* INPUT DATA *
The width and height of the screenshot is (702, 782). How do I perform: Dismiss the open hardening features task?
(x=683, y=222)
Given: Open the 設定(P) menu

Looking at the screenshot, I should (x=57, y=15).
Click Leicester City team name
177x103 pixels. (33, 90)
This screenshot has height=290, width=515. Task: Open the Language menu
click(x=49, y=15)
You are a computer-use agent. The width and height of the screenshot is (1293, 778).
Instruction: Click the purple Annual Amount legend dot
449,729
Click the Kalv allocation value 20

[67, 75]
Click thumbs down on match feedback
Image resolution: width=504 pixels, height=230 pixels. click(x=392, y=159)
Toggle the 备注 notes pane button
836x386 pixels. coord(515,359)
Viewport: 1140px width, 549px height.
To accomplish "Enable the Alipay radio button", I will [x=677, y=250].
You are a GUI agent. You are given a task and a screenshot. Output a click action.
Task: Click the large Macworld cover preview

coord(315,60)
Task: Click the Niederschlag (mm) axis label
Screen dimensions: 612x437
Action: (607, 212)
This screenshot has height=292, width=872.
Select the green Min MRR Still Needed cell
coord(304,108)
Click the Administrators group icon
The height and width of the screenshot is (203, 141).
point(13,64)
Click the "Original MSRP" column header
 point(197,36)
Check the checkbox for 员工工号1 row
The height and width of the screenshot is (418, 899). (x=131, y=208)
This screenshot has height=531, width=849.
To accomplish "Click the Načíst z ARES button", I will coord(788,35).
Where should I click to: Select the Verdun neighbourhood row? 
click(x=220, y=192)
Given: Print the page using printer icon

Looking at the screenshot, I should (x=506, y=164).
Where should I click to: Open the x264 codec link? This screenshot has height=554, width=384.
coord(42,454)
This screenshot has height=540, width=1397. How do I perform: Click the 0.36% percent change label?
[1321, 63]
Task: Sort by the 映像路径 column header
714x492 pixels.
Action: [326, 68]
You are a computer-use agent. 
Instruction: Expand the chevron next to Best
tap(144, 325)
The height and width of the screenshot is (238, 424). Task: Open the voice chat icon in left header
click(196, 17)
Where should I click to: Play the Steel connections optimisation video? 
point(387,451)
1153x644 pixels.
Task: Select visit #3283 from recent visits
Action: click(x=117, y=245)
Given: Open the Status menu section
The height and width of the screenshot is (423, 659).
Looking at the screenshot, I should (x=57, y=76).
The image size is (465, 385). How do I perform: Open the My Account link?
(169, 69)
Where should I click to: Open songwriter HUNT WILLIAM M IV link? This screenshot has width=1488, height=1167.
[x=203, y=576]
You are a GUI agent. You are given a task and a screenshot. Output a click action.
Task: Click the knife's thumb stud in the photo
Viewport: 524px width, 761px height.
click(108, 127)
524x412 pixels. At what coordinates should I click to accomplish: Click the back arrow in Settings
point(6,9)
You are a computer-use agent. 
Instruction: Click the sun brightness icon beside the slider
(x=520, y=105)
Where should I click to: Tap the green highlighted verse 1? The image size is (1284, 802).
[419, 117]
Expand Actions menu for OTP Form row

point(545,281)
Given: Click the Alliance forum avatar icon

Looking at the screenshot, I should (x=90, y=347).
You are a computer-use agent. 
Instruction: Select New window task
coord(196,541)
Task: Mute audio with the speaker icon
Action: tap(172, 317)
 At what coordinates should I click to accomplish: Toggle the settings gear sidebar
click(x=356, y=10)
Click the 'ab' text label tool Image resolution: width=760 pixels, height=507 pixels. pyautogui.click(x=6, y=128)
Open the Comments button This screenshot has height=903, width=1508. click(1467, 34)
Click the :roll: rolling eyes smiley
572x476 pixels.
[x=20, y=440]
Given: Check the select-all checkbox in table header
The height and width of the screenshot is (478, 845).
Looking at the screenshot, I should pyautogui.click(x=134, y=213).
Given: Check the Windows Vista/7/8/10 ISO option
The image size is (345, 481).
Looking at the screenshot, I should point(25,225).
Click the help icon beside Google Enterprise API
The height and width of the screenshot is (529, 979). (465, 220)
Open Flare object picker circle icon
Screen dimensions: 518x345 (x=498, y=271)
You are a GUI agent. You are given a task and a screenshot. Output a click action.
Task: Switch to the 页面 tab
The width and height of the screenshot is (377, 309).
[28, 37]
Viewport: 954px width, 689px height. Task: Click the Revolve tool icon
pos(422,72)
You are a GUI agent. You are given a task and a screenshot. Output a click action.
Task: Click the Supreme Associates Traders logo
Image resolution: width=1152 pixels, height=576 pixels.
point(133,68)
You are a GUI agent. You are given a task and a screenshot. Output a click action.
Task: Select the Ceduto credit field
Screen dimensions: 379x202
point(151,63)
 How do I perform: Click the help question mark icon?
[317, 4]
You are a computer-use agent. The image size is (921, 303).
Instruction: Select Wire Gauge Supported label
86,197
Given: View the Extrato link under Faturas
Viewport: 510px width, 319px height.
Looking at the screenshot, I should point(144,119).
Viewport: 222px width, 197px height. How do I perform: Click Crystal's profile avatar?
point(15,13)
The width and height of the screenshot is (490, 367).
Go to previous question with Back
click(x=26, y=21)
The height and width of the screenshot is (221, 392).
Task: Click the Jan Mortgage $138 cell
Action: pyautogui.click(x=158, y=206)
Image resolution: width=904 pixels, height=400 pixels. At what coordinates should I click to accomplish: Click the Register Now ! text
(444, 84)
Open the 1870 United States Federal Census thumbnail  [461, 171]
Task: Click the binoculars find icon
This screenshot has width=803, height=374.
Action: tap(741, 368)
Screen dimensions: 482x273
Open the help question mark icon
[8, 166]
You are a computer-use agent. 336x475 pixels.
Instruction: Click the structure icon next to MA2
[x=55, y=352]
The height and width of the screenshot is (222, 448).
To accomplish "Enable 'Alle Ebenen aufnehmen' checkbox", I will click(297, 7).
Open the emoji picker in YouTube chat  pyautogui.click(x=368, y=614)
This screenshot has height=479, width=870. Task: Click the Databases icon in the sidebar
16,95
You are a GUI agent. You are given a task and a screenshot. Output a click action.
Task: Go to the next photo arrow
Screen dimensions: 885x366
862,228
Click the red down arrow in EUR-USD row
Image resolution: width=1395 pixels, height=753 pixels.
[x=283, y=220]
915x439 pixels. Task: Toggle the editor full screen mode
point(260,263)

* ACTIVITY *
Print the material above once more, exactly.

* RESPONSE TO THIS TASK *
The width and height of the screenshot is (702, 782). How do I perform: Dismiss the open hardening features task?
(x=683, y=222)
Given: Open the 設定(P) menu

Looking at the screenshot, I should (x=57, y=15).
Click Leicester City team name
177x103 pixels. (33, 90)
This screenshot has height=290, width=515. Task: Open the Language menu
click(x=49, y=15)
You are a computer-use agent. The width and height of the screenshot is (1293, 778).
Instruction: Click the purple Annual Amount legend dot
449,729
Click the Kalv allocation value 20

[67, 75]
Click thumbs down on match feedback
Image resolution: width=504 pixels, height=230 pixels. click(x=392, y=159)
Toggle the 备注 notes pane button
836x386 pixels. coord(515,359)
Viewport: 1140px width, 549px height.
To accomplish "Enable the Alipay radio button", I will [x=677, y=250].
You are a GUI agent. You are given a task and a screenshot. Output a click action.
Task: Click the large Macworld cover preview

coord(315,60)
Task: Click the Niederschlag (mm) axis label
Screen dimensions: 612x437
Action: (607, 212)
This screenshot has height=292, width=872.
Select the green Min MRR Still Needed cell
coord(304,108)
Click the Administrators group icon
The height and width of the screenshot is (203, 141).
point(13,64)
Click the "Original MSRP" column header
 point(197,36)
Check the checkbox for 员工工号1 row
The height and width of the screenshot is (418, 899). (x=131, y=208)
This screenshot has height=531, width=849.
To accomplish "Click the Načíst z ARES button", I will coord(788,35).
Where should I click to: Select the Verdun neighbourhood row? 
click(x=220, y=192)
Given: Print the page using printer icon

Looking at the screenshot, I should (x=506, y=164).
Where should I click to: Open the x264 codec link? This screenshot has height=554, width=384.
coord(42,454)
This screenshot has height=540, width=1397. How do I perform: Click the 0.36% percent change label?
[1321, 63]
Task: Sort by the 映像路径 column header
714x492 pixels.
Action: [326, 68]
You are a computer-use agent. 
Instruction: Expand the chevron next to Best
tap(144, 325)
The height and width of the screenshot is (238, 424). Task: Open the voice chat icon in left header
click(196, 17)
Where should I click to: Play the Steel connections optimisation video? 
point(387,451)
1153x644 pixels.
Task: Select visit #3283 from recent visits
Action: click(x=117, y=245)
Given: Open the Status menu section
The height and width of the screenshot is (423, 659).
Looking at the screenshot, I should (x=57, y=76).
The image size is (465, 385). How do I perform: Open the My Account link?
(169, 69)
Where should I click to: Open songwriter HUNT WILLIAM M IV link? This screenshot has width=1488, height=1167.
[x=203, y=576]
You are a GUI agent. You are given a task and a screenshot. Output a click action.
Task: Click the knife's thumb stud in the photo
Viewport: 524px width, 761px height.
click(108, 127)
524x412 pixels. At what coordinates should I click to accomplish: Click the back arrow in Settings
point(6,9)
You are a computer-use agent. 
Instruction: Click the sun brightness icon beside the slider
(x=520, y=105)
Where should I click to: Tap the green highlighted verse 1? The image size is (1284, 802).
[419, 117]
Expand Actions menu for OTP Form row

point(545,281)
Given: Click the Alliance forum avatar icon

Looking at the screenshot, I should (x=90, y=347).
You are a computer-use agent. 
Instruction: Select New window task
coord(196,541)
Task: Mute audio with the speaker icon
Action: tap(172, 317)
 At what coordinates should I click to accomplish: Toggle the settings gear sidebar
click(x=356, y=10)
Click the 'ab' text label tool Image resolution: width=760 pixels, height=507 pixels. pyautogui.click(x=6, y=128)
Open the Comments button This screenshot has height=903, width=1508. click(1467, 34)
Click the :roll: rolling eyes smiley
572x476 pixels.
[x=20, y=440]
Given: Check the select-all checkbox in table header
The height and width of the screenshot is (478, 845).
Looking at the screenshot, I should pyautogui.click(x=134, y=213).
Given: Check the Windows Vista/7/8/10 ISO option
The image size is (345, 481).
Looking at the screenshot, I should point(25,225).
Click the help icon beside Google Enterprise API
The height and width of the screenshot is (529, 979). (465, 220)
Open Flare object picker circle icon
Screen dimensions: 518x345 (x=498, y=271)
You are a GUI agent. You are given a task and a screenshot. Output a click action.
Task: Switch to the 页面 tab
The width and height of the screenshot is (377, 309).
[28, 37]
Viewport: 954px width, 689px height. Task: Click the Revolve tool icon
pos(422,72)
You are a GUI agent. You are given a task and a screenshot. Output a click action.
Task: Click the Supreme Associates Traders logo
Image resolution: width=1152 pixels, height=576 pixels.
point(133,68)
You are a GUI agent. You are given a task and a screenshot. Output a click action.
Task: Select the Ceduto credit field
Screen dimensions: 379x202
point(151,63)
 How do I perform: Click the help question mark icon?
[317, 4]
You are a computer-use agent. The image size is (921, 303).
Instruction: Select Wire Gauge Supported label
86,197
Given: View the Extrato link under Faturas
Viewport: 510px width, 319px height.
Looking at the screenshot, I should point(144,119).
Viewport: 222px width, 197px height. How do I perform: Click Crystal's profile avatar?
point(15,13)
The width and height of the screenshot is (490, 367).
Go to previous question with Back
click(x=26, y=21)
The height and width of the screenshot is (221, 392).
Task: Click the Jan Mortgage $138 cell
Action: pyautogui.click(x=158, y=206)
Image resolution: width=904 pixels, height=400 pixels. At what coordinates should I click to accomplish: Click the Register Now ! text
(444, 84)
Open the 1870 United States Federal Census thumbnail  [461, 171]
Task: Click the binoculars find icon
This screenshot has width=803, height=374.
Action: tap(741, 368)
Screen dimensions: 482x273
Open the help question mark icon
[8, 166]
You are a computer-use agent. 336x475 pixels.
Instruction: Click the structure icon next to MA2
[x=55, y=352]
The height and width of the screenshot is (222, 448).
To accomplish "Enable 'Alle Ebenen aufnehmen' checkbox", I will click(297, 7).
Open the emoji picker in YouTube chat  pyautogui.click(x=368, y=614)
This screenshot has height=479, width=870. Task: Click the Databases icon in the sidebar
16,95
You are a GUI agent. You are given a task and a screenshot. Output a click action.
Task: Go to the next photo arrow
Screen dimensions: 885x366
862,228
Click the red down arrow in EUR-USD row
Image resolution: width=1395 pixels, height=753 pixels.
[x=283, y=220]
915x439 pixels. Task: Toggle the editor full screen mode
point(260,263)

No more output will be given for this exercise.